Tasks and exercises:
A - From the interview with Hilde Marie Holsen, copy the passage from "This year has" up to and including "talented new artist.".
B - Answer these questions using the interview with Hilde Marie Holsen:
(i) Who is credited with the photograph?
(ii) What degree was Holsen awarded, and from which institution?
(iii) Which mineral is described as being found on the moon as well as in the Earth's crust?

Precious Sounds Uncut: An Interview With Hilde Marie Holsen | The Quietus

Precious Sounds Uncut: An Interview With Hilde Marie Holsen

On debut Ask, Hilde Marie Holsen forged a singular sound world of dense, textural pieces out of her trumpet and electronics set-up. She talks to Russell Cuzner about her sonic approach, improvising solo and titling troubles

Photograph courtesy of Kristin Linnea Back

The crystalline minerals used to name all but the title track on Hilde Marie Holsen’s debut album Ask suggest organic attributes to complement both the precious sounds and the process that determines them. They help to put words to the otherwise elusive qualities within Holsen’s sublime sound world: ‘Korund’, the mineral that forms ruby and sapphire gemstones, matches the density and lustre of Ask‘s short, intensely bright opener; ‘Plagioklas’, a quartz-like mineral found on the moon as well as in the Earth’s crust, follows, its smooth theme emerging from a dry, desolate landscape, while ‘Alkali’, the soluble salt, plays as if suspended in water, its sediments surging under a shimmering surface. Meanwhile, the temporal transformations observed when magma cools to form such geologic phenomena could be said to parallel her extraordinary working method that uses electronic processes to deposit and precipitate new timbres and textures from a single sound source – the trumpet.

While discussing the making of Ask it was initially surprising, then, to learn that these titles were very much an afterthought. "It wasn’t until all the tracks were finished and ready to go to the pressing that it was like, okay, I’ve got to find some titles," the Norwegian musician says. Instead, the conversation reveals a sharp focus on the qualities of sound and not its semantics, born of a combination of academic study and the integrities of free improvisation.

This year has been a particularly busy and significant one in Holsen’s development as a solo performer and composer: in addition to releasing Ask and getting more acclaim than any debut should expect, she was awarded an MA in performed music technology from the Norwegian Academy of Music and became a regular fixture on Oslo’s fertile experimental music scene. So, with a mini-tour taking place this month that will include Holsen’s first solo performances here in the UK, it felt about time to find out about the processes behind Ask‘s bewitching balance of melancholic melodies and novel clusters of unworldly sounds, and what led to the formation of this singularly talented new artist.

Going right the way back to the beginning, how did you start playing music?

Data rows:

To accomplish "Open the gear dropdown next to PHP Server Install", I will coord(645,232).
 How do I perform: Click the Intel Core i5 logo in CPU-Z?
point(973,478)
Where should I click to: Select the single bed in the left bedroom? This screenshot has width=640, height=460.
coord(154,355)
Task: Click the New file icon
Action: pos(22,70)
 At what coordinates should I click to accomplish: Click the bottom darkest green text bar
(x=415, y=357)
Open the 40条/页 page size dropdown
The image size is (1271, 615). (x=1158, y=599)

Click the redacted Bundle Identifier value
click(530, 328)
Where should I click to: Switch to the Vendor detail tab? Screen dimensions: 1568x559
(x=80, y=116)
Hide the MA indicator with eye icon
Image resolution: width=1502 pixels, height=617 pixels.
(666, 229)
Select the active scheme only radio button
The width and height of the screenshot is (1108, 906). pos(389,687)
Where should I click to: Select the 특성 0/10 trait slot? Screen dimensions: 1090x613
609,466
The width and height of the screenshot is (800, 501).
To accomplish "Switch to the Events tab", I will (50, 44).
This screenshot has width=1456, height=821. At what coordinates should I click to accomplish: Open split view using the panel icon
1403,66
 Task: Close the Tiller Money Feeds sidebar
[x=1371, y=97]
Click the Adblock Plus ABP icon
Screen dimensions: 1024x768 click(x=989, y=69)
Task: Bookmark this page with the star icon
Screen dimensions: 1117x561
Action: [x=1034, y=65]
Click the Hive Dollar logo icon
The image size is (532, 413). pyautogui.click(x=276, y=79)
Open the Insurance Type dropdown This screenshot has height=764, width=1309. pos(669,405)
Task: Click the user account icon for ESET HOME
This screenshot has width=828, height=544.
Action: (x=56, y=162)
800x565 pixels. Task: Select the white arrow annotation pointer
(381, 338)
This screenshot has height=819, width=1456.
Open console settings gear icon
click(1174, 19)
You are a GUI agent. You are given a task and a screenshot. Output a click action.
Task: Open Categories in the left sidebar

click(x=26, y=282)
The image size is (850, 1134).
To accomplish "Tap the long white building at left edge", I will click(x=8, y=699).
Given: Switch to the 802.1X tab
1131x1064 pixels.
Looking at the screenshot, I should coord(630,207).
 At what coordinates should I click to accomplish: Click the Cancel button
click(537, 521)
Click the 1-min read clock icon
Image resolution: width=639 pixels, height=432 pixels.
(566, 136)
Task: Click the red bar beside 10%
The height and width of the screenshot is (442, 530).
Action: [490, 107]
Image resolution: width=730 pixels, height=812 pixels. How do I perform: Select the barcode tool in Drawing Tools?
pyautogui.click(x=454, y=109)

Problem solutions:
A -
This year has been a particularly busy and significant one in Holsen’s development as a solo performer and composer: in addition to releasing Ask and getting more acclaim than any debut should expect, she was awarded an MA in performed music technology from the Norwegian Academy of Music and became a regular fixture on Oslo’s fertile experimental music scene. So, with a mini-tour taking place this month that will include Holsen’s first solo performances here in the UK, it felt about time to find out about the processes behind Ask‘s bewitching balance of melancholic melodies and novel clusters of unworldly sounds, and what led to the formation of this singularly talented new artist.

B -
(i) Kristin Linnea Back
(ii) An MA in performed music technology from the Norwegian Academy of Music
(iii) Plagioklas